In America, titles of nobility were banned in the Constitution and in our democratic culture. In a society built on notions of equality (the obvious exceptions of Black people, women, Native Americans notwithstanding) no one has access to special carve-outs or exemptions as to what is right and wrong. Claiming them, particularly in secret, feels like a betrayal against the whole idea of equality.
The problem in the modern era is that elites — of all ideological stripes — have violated that bargain. The result isn’t that we’ve abandoned any notion of right and wrong. Instead, by elevating hypocrisy to the greatest of sins, we end up weaponizing the principles, using them as a cudgel against the other side but not against our own.
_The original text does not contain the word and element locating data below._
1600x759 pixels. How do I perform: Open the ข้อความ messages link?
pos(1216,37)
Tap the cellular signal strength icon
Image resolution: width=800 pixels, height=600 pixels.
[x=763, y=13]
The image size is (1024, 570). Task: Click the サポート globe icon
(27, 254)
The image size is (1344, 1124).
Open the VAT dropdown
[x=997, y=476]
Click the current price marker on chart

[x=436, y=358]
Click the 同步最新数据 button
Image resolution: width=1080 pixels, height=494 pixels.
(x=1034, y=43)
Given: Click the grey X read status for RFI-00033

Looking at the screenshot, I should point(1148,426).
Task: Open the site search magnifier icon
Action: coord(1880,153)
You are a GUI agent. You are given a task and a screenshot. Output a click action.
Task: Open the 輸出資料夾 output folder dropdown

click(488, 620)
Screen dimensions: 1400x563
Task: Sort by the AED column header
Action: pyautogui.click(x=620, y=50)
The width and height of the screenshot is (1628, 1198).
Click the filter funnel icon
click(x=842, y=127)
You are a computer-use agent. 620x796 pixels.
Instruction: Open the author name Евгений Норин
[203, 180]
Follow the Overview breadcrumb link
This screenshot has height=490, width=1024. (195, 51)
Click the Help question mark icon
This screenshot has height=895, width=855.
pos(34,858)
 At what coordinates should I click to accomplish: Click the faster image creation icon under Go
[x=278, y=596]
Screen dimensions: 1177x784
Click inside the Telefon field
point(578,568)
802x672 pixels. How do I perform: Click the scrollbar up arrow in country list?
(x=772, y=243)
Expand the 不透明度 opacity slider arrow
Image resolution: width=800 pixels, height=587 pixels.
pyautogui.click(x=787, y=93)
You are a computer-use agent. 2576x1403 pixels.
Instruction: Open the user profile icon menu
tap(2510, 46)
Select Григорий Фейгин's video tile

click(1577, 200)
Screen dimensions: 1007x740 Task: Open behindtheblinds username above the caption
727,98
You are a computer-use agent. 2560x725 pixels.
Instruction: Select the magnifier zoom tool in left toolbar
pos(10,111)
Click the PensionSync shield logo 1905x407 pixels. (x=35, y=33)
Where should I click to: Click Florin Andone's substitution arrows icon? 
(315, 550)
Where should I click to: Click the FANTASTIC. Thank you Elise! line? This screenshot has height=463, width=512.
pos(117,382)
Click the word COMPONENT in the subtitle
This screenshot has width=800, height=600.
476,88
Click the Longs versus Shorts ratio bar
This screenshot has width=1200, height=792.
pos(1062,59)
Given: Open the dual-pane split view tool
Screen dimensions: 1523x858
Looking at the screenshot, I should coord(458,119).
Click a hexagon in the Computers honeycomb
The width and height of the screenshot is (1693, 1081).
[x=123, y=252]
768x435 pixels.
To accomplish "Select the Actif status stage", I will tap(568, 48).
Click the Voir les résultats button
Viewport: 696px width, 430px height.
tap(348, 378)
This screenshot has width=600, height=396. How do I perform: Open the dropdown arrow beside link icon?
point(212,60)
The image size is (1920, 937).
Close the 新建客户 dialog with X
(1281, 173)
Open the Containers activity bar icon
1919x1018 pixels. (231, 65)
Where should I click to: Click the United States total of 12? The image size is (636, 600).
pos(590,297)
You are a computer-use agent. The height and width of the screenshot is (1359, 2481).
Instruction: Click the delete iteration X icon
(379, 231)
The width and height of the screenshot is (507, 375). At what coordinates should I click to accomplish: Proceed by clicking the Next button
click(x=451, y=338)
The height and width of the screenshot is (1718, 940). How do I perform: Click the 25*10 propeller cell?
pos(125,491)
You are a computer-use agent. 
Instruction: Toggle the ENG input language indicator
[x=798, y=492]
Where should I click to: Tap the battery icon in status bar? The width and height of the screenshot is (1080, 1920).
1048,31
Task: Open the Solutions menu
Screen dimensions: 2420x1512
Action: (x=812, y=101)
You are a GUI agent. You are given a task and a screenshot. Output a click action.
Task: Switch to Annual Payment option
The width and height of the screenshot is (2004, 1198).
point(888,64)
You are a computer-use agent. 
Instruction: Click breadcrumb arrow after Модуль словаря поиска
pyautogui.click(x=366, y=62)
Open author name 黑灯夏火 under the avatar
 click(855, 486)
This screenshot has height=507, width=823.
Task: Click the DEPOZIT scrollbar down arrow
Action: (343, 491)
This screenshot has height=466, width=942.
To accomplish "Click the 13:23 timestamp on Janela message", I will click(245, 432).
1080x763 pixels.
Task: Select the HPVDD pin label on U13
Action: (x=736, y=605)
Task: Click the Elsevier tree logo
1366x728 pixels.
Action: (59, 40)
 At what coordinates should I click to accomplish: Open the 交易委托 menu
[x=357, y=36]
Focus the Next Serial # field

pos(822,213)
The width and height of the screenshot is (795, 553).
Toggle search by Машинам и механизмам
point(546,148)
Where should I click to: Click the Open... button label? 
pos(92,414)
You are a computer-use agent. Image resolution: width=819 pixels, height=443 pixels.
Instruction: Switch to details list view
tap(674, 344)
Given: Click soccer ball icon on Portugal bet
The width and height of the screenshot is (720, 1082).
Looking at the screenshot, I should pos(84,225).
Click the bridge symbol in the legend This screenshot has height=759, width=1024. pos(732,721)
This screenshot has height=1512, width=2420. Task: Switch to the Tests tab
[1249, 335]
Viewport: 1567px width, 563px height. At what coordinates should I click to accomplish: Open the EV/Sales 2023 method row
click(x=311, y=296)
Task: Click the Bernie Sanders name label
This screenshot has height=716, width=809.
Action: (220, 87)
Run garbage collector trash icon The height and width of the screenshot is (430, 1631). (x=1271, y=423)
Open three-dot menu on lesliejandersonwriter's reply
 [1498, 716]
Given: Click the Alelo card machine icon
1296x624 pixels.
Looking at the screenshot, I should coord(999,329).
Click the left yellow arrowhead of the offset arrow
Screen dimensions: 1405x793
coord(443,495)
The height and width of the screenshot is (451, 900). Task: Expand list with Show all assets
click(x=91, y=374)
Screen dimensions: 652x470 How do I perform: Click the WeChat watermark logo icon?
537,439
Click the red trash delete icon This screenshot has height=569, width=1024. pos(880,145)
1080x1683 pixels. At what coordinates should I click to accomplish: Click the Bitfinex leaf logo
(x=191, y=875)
Pick an issue: violent rhetoric by politicians, sexual misconduct, corruption and so on. With every revelation, almost immediately the debate becomes a riot of whataboutism. Team A says that Team B has no right to criticize because they did the same thing. Team B points out that Team A has switched positions. Everyone has a point. And everyone is missing the point.
Sure, hypocrisy is a moral failing, and partisan inconsistency is an intellectual one. But neither changes the objective facts. This is something you’re supposed to learn as a child: It doesn’t matter what everyone else is doing or saying, wrong is wrong. It’s also something lawyers like Mr. Blanche are supposed to know. Telling a judge that the hypocrisy of the prosecutor — or your client’s transparency — means your client did nothing wrong would earn you nothing but a laugh.